▶ _Required tasks_
1. Please copy out part of the siege rules below word for word, beginning at the words "28.7 Siege Combat" and stopping after "in its locale.".
2. In the siege rules below, how many political points does each Siege marker cost to place?

▶ _Provided text_
A fortress marker remains on the map until one of the following occur: 1) all friendly units move out of the locale or are eliminated; or 2) you may choose to remove any friendly fortress on the map as your last step in any Supply Phase.
If you move units into a locale containing only an enemy fortress, you gain immediate and automatic control of that fortress. If you win a battle against a force defending in a locale containing an enemy fortress, roll a die. On a result of one through three, you gain control of that fortress; on a four through six, the fortress is eliminated.
You may choose to place a Siege marker atop friendly land forces at the end of any Movement Phase in which it/they entered a locale containing an enemy fortress. The cost is three political points per marker. Units in a locale with a friendly siege marker are called a besieging force. You may only designate a land force as such if both the following pertain to its situation: 1) it’s locale must contain an enemy fortress and at least one enemy ground combat unit; and 2) your besieging force must contain at least one regular unit.
28.7 Siege Combat Effects
A besieging force negates the advantages given above to fortress defenders in rules 28.2(1) and 28.2(2).
28.8 Siege Supply Effects
A siege marker provides the amount of forage to its besieging force equal to the political point value of that locale. It also prevents enemy units in adjacent locales from being supplied by the besieged fortress, just as it also prevents enemy units in the besieged fortress’s locale from being supplied from an adjacent locale. Finally here, the Siege marker also negates the automatic supply of enemy units within the locale of the besieged fortress; those units draw on the normal supply forage value of the siege’s locale.
28.9 No Attack Requirement
A besieging force is never required to initiate an attack against the besieged fortress or the other enemy units in its locale.
28.10 Second & Third Combat Phase Siege Attacks
A besieging force may attack a fortress in Second and Third Combat Phases, but doing so requires the attacking player, in effect, to meet the requirements of a forced march.
If you move a force into a locale containing a garrisoned enemy fortress and you don’t start a siege there, you must attack that fortress using normal (non-siege) combat rules.
28.12 Relief Forces
The player controlling a besieged fortress may move units from outside that locale into the locale where the siege is taking place. Such a newly entering force is called a relief force. The Relief Force must attack the besieging force, which must be executed as the first attack of the ensuing Combat Phase using normal combat rules; the Siege marker has no effect on its resolution. The besieged force (the one already in the fortress’s locale) may not be combined with the attacking relief force. If the relief force wins its battle, the besieging force is retreated or eliminated out of the space and the relief force is instantly considered combined with the besieged force. If the relief force loses its battle, it’s retreated/ or eliminated out of the siege’s locale and the siege goes on.

▶ _Data entries_
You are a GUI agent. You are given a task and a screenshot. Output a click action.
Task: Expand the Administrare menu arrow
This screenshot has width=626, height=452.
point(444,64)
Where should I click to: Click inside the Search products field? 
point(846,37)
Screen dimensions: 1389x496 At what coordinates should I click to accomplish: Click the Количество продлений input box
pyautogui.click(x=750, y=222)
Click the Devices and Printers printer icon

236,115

--

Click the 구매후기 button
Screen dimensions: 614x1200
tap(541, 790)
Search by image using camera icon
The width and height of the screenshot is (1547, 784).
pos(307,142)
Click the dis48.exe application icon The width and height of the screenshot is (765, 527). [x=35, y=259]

▶ _Task results_
1.
28.7 Siege Combat Effects
A besieging force negates the advantages given above to fortress defenders in rules 28.2(1) and 28.2(2).
28.8 Siege Supply Effects
A siege marker provides the amount of forage to its besieging force equal to the political point value of that locale. It also prevents enemy units in adjacent locales from being supplied by the besieged fortress, just as it also prevents enemy units in the besieged fortress’s locale from being supplied from an adjacent locale. Finally here, the Siege marker also negates the automatic supply of enemy units within the locale of the besieged fortress; those units draw on the normal supply forage value of the siege’s locale.
28.9 No Attack Requirement
A besieging force is never required to initiate an attack against the besieged fortress or the other enemy units in its locale.

2. Three political points per marker.